__Extracted material__:
======
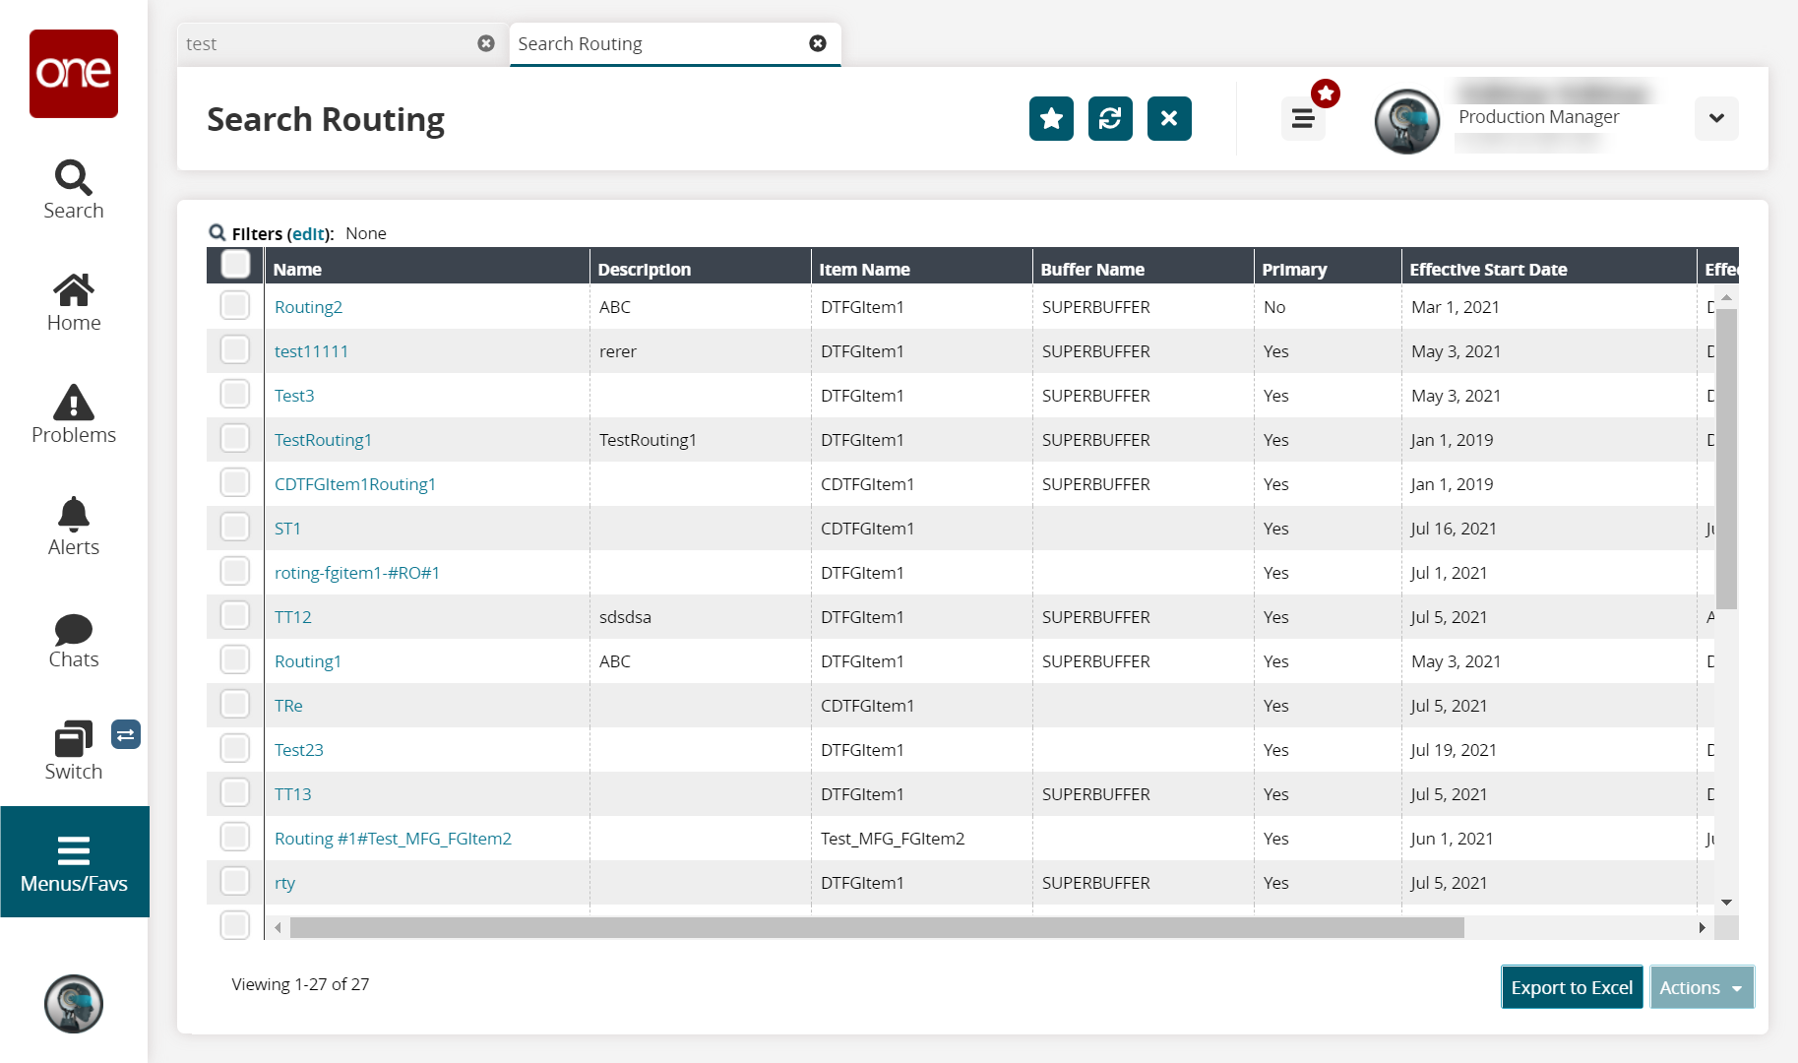Click the edit filters link
This screenshot has width=1798, height=1063.
pyautogui.click(x=309, y=234)
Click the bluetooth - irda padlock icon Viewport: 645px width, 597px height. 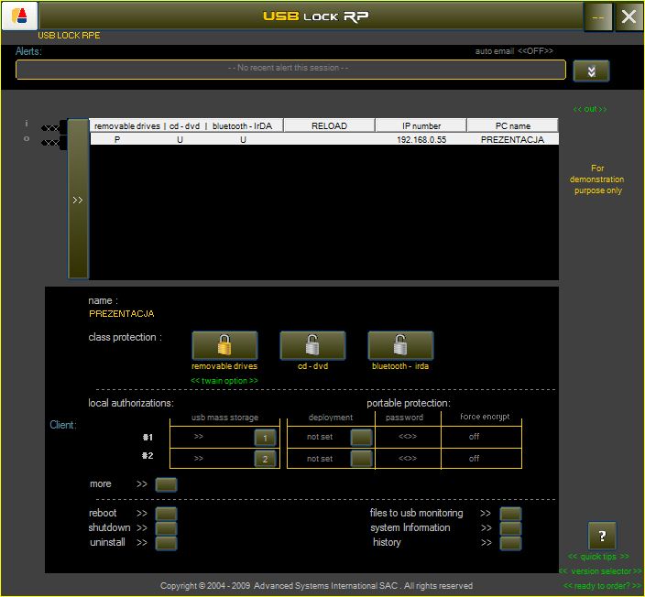click(x=400, y=345)
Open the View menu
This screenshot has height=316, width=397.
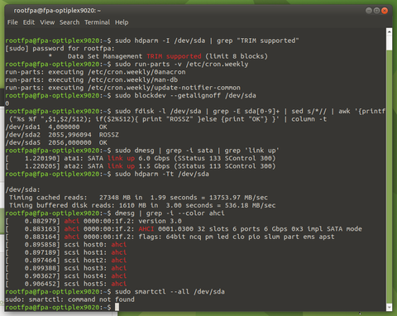[47, 22]
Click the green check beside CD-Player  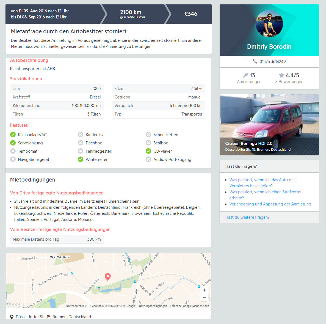pos(148,151)
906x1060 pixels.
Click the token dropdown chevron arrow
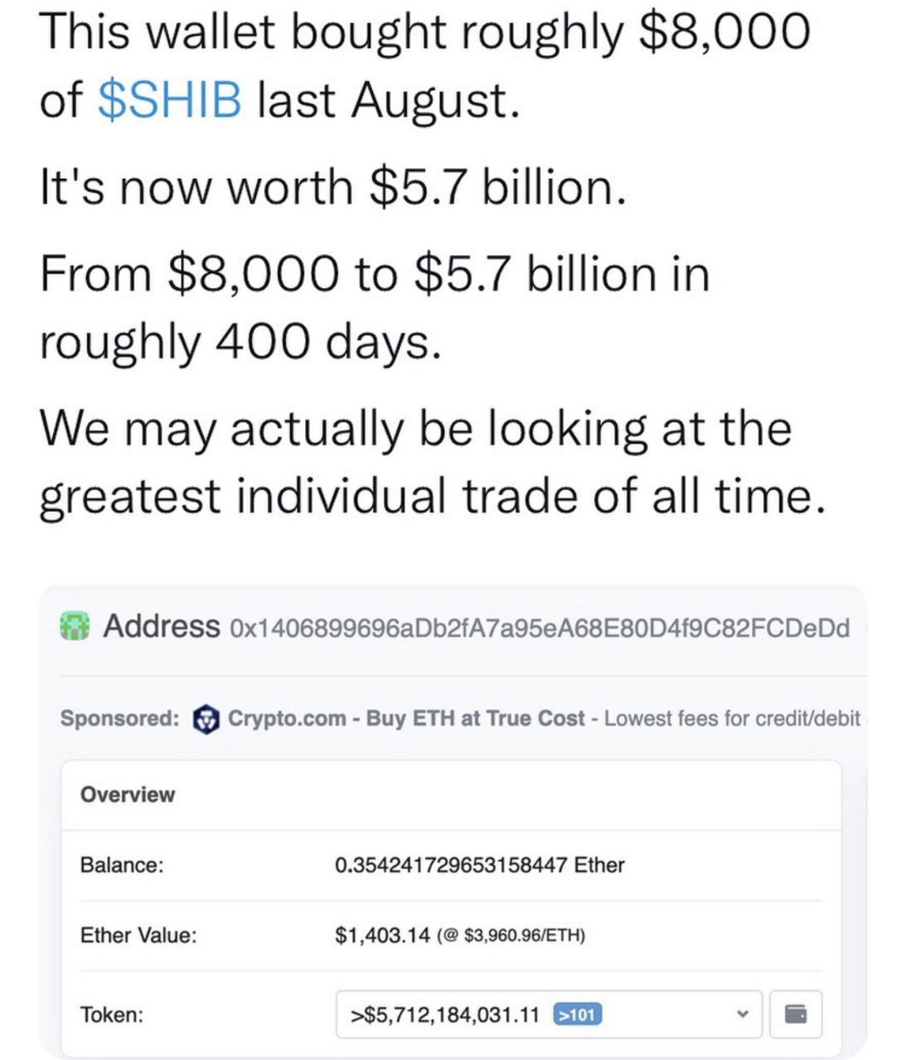tap(743, 1014)
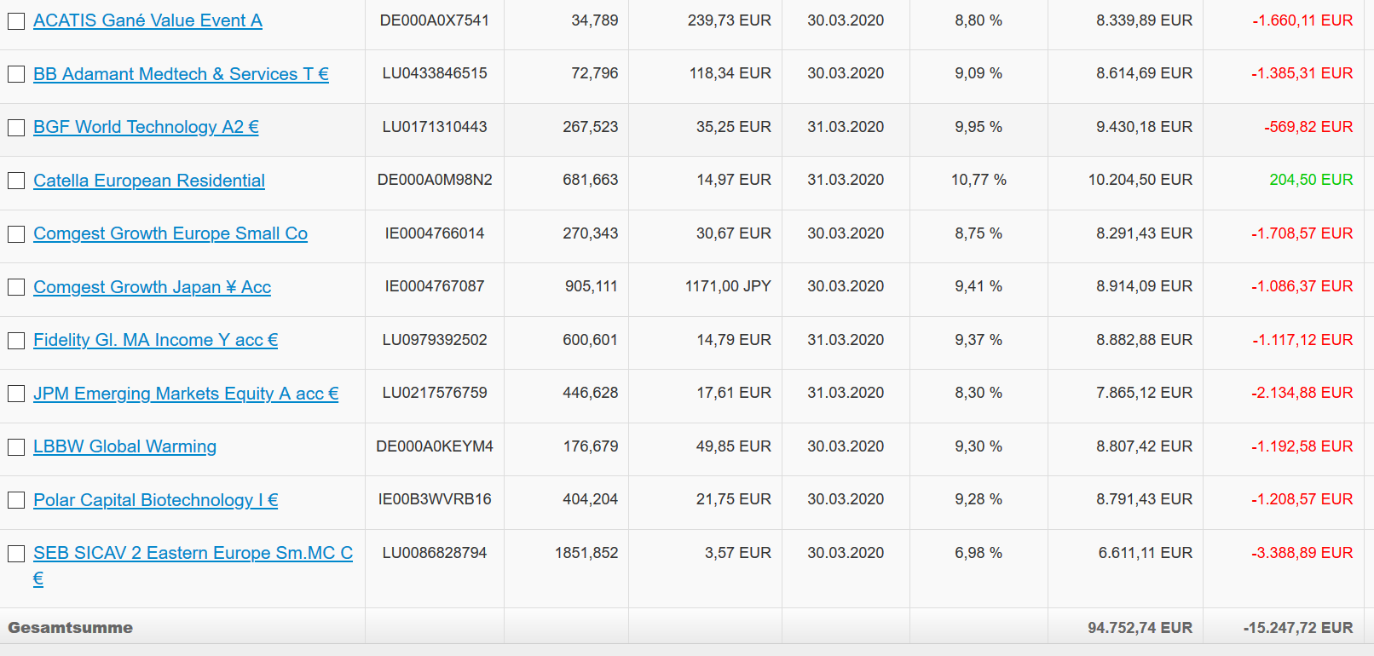
Task: Open the JPM Emerging Markets Equity A acc € link
Action: pos(186,394)
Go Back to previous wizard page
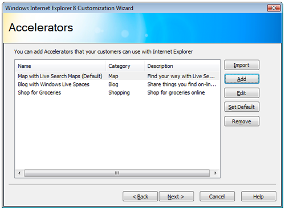Viewport: 285px width, 211px height. [140, 196]
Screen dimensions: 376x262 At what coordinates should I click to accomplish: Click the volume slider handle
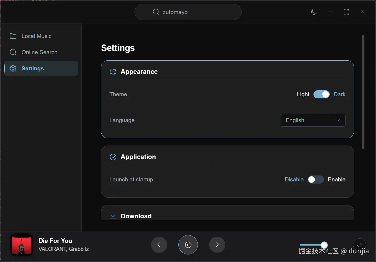pyautogui.click(x=324, y=245)
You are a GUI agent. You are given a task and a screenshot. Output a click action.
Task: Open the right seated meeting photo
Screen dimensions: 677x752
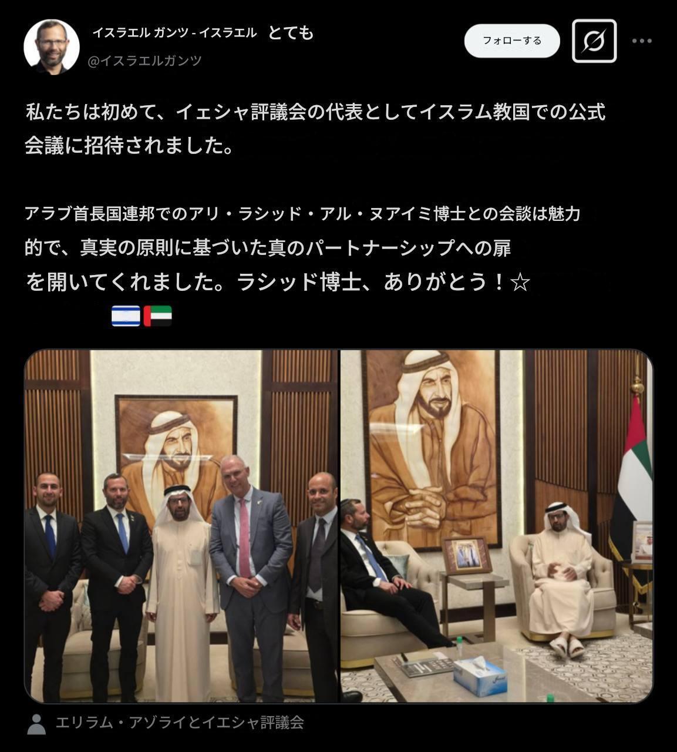click(x=497, y=526)
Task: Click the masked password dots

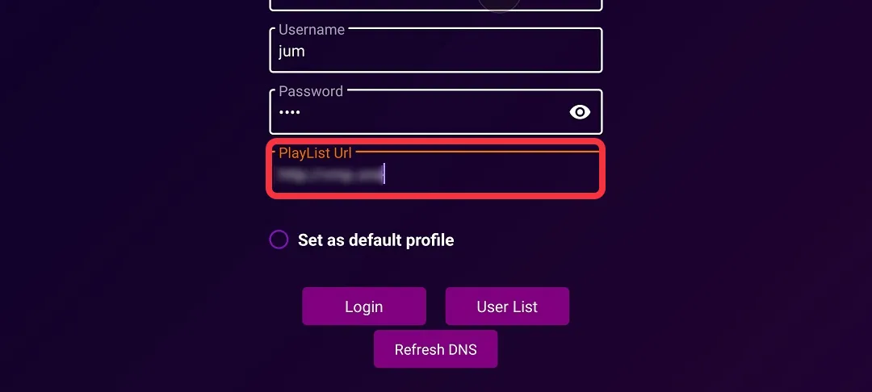Action: tap(289, 112)
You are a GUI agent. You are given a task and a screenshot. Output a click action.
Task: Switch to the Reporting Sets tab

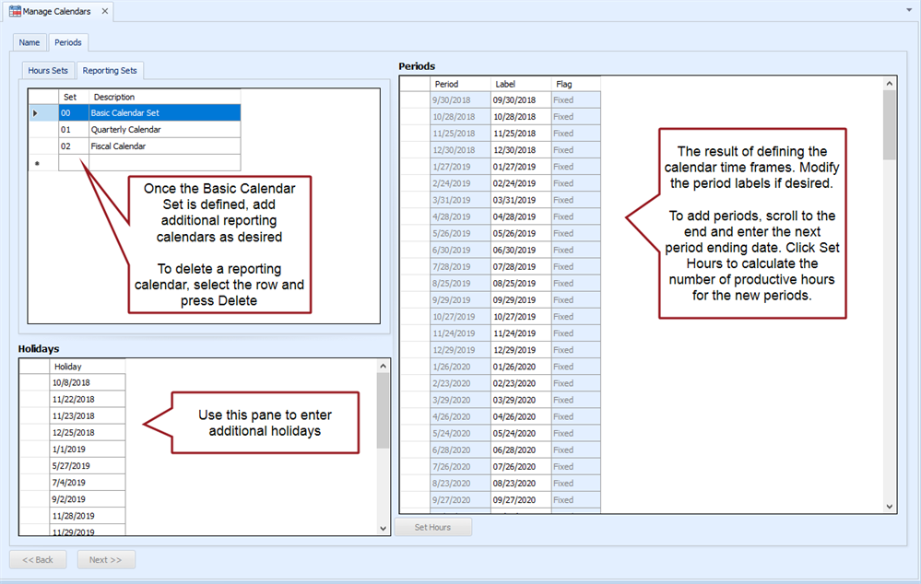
======
__Exercise requirements__: Each line from the line containing "Task: Click the masked password dots" through the final line of the data above must be retyped exactly; nothing else, and no pictures, may appear.

__Exercise response__:
Task: Click the masked password dots

Action: tap(289, 112)
You are a GUI agent. You are given a task and a screenshot. Output a click action.
Task: Switch to the Reporting Sets tab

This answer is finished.